DIRECTIONS FOR THIS TASK:
Only the lines from the line containing "Task: Select the" to the end of the material belong in the copy; set them down exactly, without pictures.

DATA UNDER STUDY:

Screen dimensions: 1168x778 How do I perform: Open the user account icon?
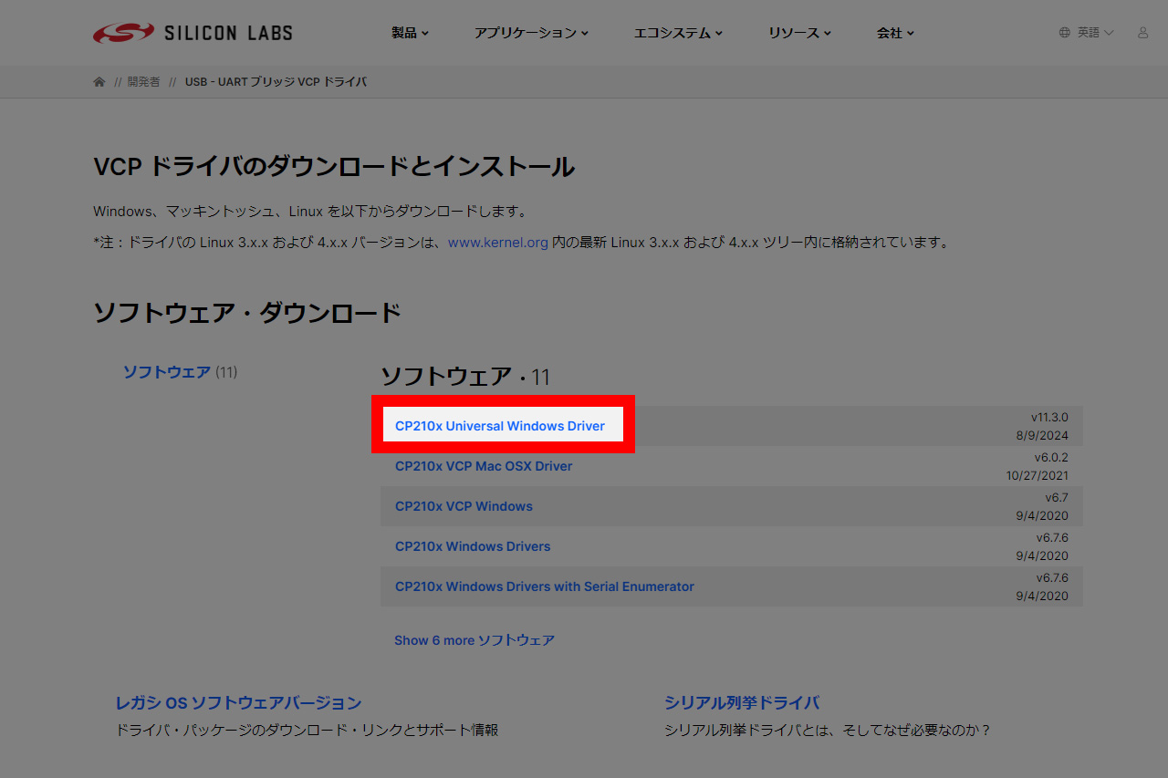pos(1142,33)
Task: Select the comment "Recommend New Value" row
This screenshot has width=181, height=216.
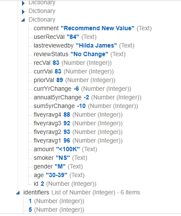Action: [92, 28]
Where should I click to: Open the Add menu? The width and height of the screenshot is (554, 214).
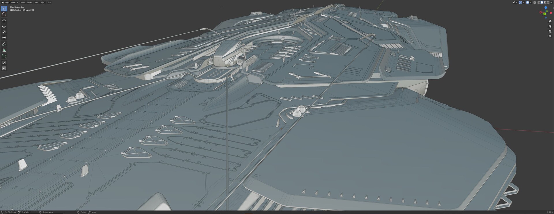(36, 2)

OUTPUT BELOW:
Task: Select the comment "Recommend New Value" row
This screenshot has width=181, height=216.
Action: [92, 28]
Where should I click to: Open the Add menu? The width and height of the screenshot is (554, 214).
(36, 2)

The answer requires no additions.